Objective:
Repeat the following data line for line, with no changes.

(Dataset records)

· · ·

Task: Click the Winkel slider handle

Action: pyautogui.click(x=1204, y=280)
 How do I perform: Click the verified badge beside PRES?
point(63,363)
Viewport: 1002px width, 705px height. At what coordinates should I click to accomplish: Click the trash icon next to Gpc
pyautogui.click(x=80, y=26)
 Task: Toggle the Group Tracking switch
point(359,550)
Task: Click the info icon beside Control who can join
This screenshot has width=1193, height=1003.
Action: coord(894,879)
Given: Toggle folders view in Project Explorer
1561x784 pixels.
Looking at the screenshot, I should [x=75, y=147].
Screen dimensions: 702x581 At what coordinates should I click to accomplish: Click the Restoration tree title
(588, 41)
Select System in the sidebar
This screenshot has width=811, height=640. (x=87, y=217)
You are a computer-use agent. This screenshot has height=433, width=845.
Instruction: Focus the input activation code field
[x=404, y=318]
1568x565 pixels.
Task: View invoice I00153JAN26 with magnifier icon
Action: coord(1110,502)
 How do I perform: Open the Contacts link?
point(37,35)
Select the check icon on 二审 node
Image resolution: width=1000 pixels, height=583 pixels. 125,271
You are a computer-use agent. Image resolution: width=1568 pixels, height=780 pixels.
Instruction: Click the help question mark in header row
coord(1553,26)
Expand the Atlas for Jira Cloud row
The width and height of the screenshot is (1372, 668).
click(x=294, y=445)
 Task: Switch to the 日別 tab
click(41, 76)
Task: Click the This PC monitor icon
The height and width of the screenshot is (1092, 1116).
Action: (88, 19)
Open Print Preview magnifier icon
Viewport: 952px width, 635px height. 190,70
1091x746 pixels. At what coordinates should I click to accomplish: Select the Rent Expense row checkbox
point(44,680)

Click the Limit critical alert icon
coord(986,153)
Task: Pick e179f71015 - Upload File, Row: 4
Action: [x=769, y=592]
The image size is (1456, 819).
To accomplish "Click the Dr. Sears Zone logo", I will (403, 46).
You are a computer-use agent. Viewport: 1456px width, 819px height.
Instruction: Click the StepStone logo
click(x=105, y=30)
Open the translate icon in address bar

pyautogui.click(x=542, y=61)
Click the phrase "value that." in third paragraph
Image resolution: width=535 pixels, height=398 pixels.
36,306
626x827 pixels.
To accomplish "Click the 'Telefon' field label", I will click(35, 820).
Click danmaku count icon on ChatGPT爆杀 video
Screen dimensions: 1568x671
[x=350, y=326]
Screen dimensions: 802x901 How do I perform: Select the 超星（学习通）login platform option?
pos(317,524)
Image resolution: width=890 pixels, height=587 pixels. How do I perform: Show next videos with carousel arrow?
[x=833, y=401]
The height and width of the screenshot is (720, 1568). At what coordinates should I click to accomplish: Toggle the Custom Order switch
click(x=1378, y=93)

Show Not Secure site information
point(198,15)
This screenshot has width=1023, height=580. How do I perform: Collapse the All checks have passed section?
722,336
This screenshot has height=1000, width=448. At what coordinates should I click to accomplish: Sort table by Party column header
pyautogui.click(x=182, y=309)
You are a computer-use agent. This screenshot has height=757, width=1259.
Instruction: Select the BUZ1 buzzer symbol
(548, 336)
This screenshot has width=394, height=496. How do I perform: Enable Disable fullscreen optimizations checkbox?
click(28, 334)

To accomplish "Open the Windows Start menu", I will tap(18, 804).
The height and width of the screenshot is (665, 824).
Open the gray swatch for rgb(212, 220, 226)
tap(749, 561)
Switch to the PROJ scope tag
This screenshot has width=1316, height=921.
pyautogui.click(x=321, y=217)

· · ·

Task output:
Task: Click the Winkel slider handle

Action: pyautogui.click(x=1204, y=280)
 How do I perform: Click the verified badge beside PRES?
point(63,363)
Viewport: 1002px width, 705px height. At what coordinates should I click to accomplish: Click the trash icon next to Gpc
pyautogui.click(x=80, y=26)
 Task: Toggle the Group Tracking switch
point(359,550)
Task: Click the info icon beside Control who can join
This screenshot has width=1193, height=1003.
Action: coord(894,879)
Given: Toggle folders view in Project Explorer
1561x784 pixels.
Looking at the screenshot, I should [x=75, y=147].
Screen dimensions: 702x581 At what coordinates should I click to accomplish: Click the Restoration tree title
(588, 41)
Select System in the sidebar
This screenshot has width=811, height=640. (x=87, y=217)
You are a computer-use agent. This screenshot has height=433, width=845.
Instruction: Focus the input activation code field
[x=404, y=318]
1568x565 pixels.
Task: View invoice I00153JAN26 with magnifier icon
Action: coord(1110,502)
 How do I perform: Open the Contacts link?
point(37,35)
Select the check icon on 二审 node
Image resolution: width=1000 pixels, height=583 pixels. 125,271
You are a computer-use agent. Image resolution: width=1568 pixels, height=780 pixels.
Instruction: Click the help question mark in header row
coord(1553,26)
Expand the Atlas for Jira Cloud row
The width and height of the screenshot is (1372, 668).
click(x=294, y=445)
 Task: Switch to the 日別 tab
click(41, 76)
Task: Click the This PC monitor icon
The height and width of the screenshot is (1092, 1116).
Action: (88, 19)
Open Print Preview magnifier icon
Viewport: 952px width, 635px height. 190,70
1091x746 pixels. At what coordinates should I click to accomplish: Select the Rent Expense row checkbox
point(44,680)

Click the Limit critical alert icon
coord(986,153)
Task: Pick e179f71015 - Upload File, Row: 4
Action: [x=769, y=592]
The image size is (1456, 819).
To accomplish "Click the Dr. Sears Zone logo", I will (403, 46).
You are a computer-use agent. Viewport: 1456px width, 819px height.
Instruction: Click the StepStone logo
click(x=105, y=30)
Open the translate icon in address bar

pyautogui.click(x=542, y=61)
Click the phrase "value that." in third paragraph
Image resolution: width=535 pixels, height=398 pixels.
36,306
626x827 pixels.
To accomplish "Click the 'Telefon' field label", I will click(35, 820).
Click danmaku count icon on ChatGPT爆杀 video
Screen dimensions: 1568x671
[x=350, y=326]
Screen dimensions: 802x901 How do I perform: Select the 超星（学习通）login platform option?
pos(317,524)
Image resolution: width=890 pixels, height=587 pixels. How do I perform: Show next videos with carousel arrow?
[x=833, y=401]
The height and width of the screenshot is (720, 1568). At what coordinates should I click to accomplish: Toggle the Custom Order switch
click(x=1378, y=93)

Show Not Secure site information
point(198,15)
This screenshot has width=1023, height=580. How do I perform: Collapse the All checks have passed section?
722,336
This screenshot has height=1000, width=448. At what coordinates should I click to accomplish: Sort table by Party column header
pyautogui.click(x=182, y=309)
You are a computer-use agent. This screenshot has height=757, width=1259.
Instruction: Select the BUZ1 buzzer symbol
(548, 336)
This screenshot has width=394, height=496. How do I perform: Enable Disable fullscreen optimizations checkbox?
click(28, 334)

To accomplish "Open the Windows Start menu", I will tap(18, 804).
The height and width of the screenshot is (665, 824).
Open the gray swatch for rgb(212, 220, 226)
tap(749, 561)
Switch to the PROJ scope tag
This screenshot has width=1316, height=921.
pyautogui.click(x=321, y=217)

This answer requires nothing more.